First off, let me start by saying I'm 19 and live with my parents. While Bonnie is my dog and my responsibility, my parents get a huge say in what food I buy for her. According to them, the "my house my rules" law extends to how I raise my puppy. 

I recently lost my income, so I can no longer afford Blue Buffalo for my 4 month old puppy. My dad wants to put her on Purina Puppy Chow, but I convinced him that I am more than willing to drive half an hour across the bay to Tractor Supply Co to pay $27 for a 40lb bag of Diamond Naturals. It's the only decent food I can buy her- my folks won't allow me to spend anything more than that, not that I could anyways. She's getting a supplement of raw, but kibble is her staple. My dad said that he would pay for her food if I switched her to Purina- what he considers the patron saint of dog food because our mini poodle lived to fourteen on Beneful, even though in the end she was horribly sick, stinky, bloated, and in pain (which I think could have been fixed on a better diet!).

*In summation:
I want to know the quality of Diamond Naturals. If it's not that much better than Purina, then I'll let dad buy her food and have her on Puppy Chow.

1: Is Diamond Naturals a decent food? The ingredients list looks decent to me, but I'm sure there are people here who know better. 
2: Are there any better foods for around the same price range?*


----------



## luvMyBRT (Mar 8, 2010)

I know that at my Tractor Supply store they have Chicken Soup for the Dog Lover's Soul. It is a decent food for the price (though I can't remember exactly how much...LOL). Is TOTW out of your price range?

Another option is the Kirkland brand dog food that you get at Costco. It is a decent food at an awesome price. Do you have a Costco (like a Sam's Club) near you?

I would for sure feed Diamond Naturals before feeding anything Purina. :smile: 

I hope you can get things figured out. Bonnie is lucky to have you. :smile:


----------



## Cliffdog (Dec 30, 2010)

I actually asked about TOTW, but he said no at $42.99 per 40lb bag. I don't see Chicken Soup for the Dog Lover's Soul on Tractor Supply's website, but I'd always heard it was a poor food?

Oh, and we no longer have a Costco. We had a rather small-ish Costco but it was short-lived, Sam's gets all the business here.

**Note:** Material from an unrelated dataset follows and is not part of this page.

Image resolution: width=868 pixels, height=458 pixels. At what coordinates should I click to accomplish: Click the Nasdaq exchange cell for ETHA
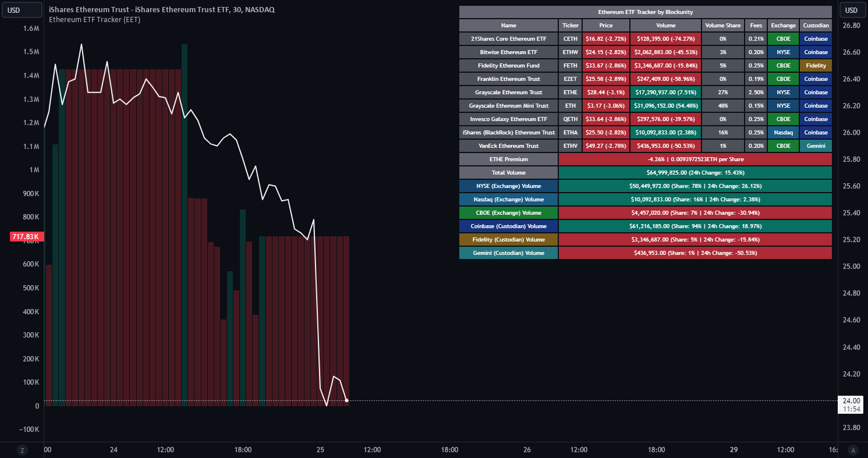[784, 133]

And thank you. I try my best to do what's good for her!


----------



## cast71 (Sep 16, 2010)

Diamond natural blows away any purina product:biggrin: Plus you'll be sneaking some additional proteins in right:wink:


----------



## Cliffdog (Dec 30, 2010)

Oh yes! For now she has lots of good venison to eat and after that, probably chicken! :biggrin:


----------



## cast71 (Sep 16, 2010)

chicken soup is also made by diamond. It's a step up from diamond naturals. It's around $35-$40. Don't worry, you'll be fine with DN. Stay away from regular diamond. My friends dog does great on DN. He does supplement with alot of cooked meats though. The dogs were in heaven on new years. We smoked a pork butt, Brisket and turkey. Damn that was good:biggrin:


----------



## Cliffdog (Dec 30, 2010)

Our dogs have traditionally gotten their own plate on Thanksgiving. LOL!

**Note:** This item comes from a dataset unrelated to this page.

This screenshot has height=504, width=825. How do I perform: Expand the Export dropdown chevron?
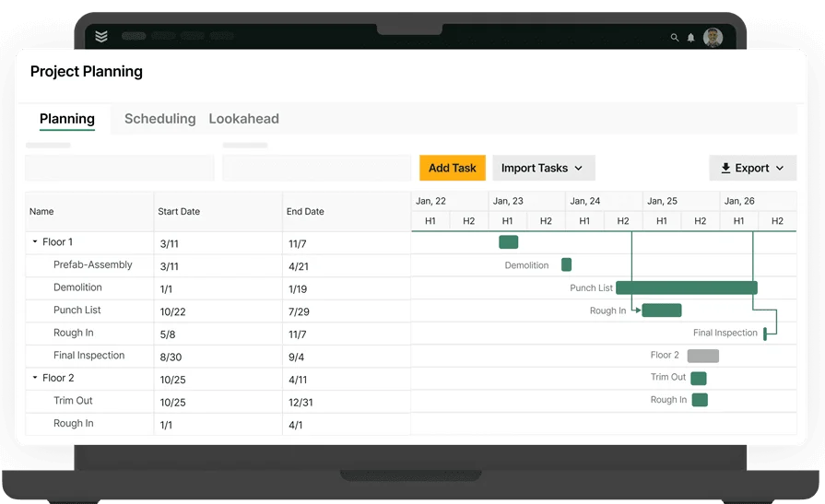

And thanks! I'll look for chicken soup while we're there but based on these comments it will be Diamond Naturals if they don't have it. It would be nice to have my dad buy the food but I do NOT want her on Purina if I can do better!!


----------



## cast71 (Sep 16, 2010)

Here's another option. Use code vis123 to get $10 off, free shipping and no tax. Comes out to $35.99 shipped to your door:biggrin: Taste Of The Wild Hi Prairie with Roasted Bison and Venison in Dogs - Dog Food available in our Dogs Department at PetCareRx.com


----------



## Cliffdog (Dec 30, 2010)

Oh wow, thanks! $35.99 for what quantity? I'll tell my father! :biggrin:


----------



## cast71 (Sep 16, 2010)

that's a 30 lb. bag. They make 4 formulas, but they only have 3 at that site. I would rotate all 3. If you end up with DN, I would rotate between chicken, beef and lamb. For the coupon to work, you have to spend over $35. You might have to buy 2 bags of DN. The lamb comes out to $25.99 shipped. The beef and chicken together come out to $48.98 shipped. Pretty cheap:biggrin:
PetCareRx search results for 'taste of the wild'

Diamond Naturals Chicken and Rice for Dogs in Dogs - Dog Food available in our Dogs Department at PetCareRx.com

Diamond Naturals Lamb and Rice for Dogs in Dogs - Dog Food available in our Dogs Department at PetCareRx.com

Diamond Naturals Beef and Rice Dog Food in Dogs - Dog Food available in our Dogs Department at PetCareRx.com


----------



## Cliffdog (Dec 30, 2010)

Okay, cool! Thanks for all the info, you've been a big help! :biggrin:


----------



## cast71 (Sep 16, 2010)

Cliffdog said:


> Okay, cool! Thanks for all the info, you've been a big help! :biggrin:


Anything to get another dog away from purina's life death sentence ahahahahahahaha


----------



## Guest (Jan 14, 2011)

Diamond Naturals is a great food for the price. It's on sale at Tractor Supply now - 40 pound bag of chicken & rice is $25. 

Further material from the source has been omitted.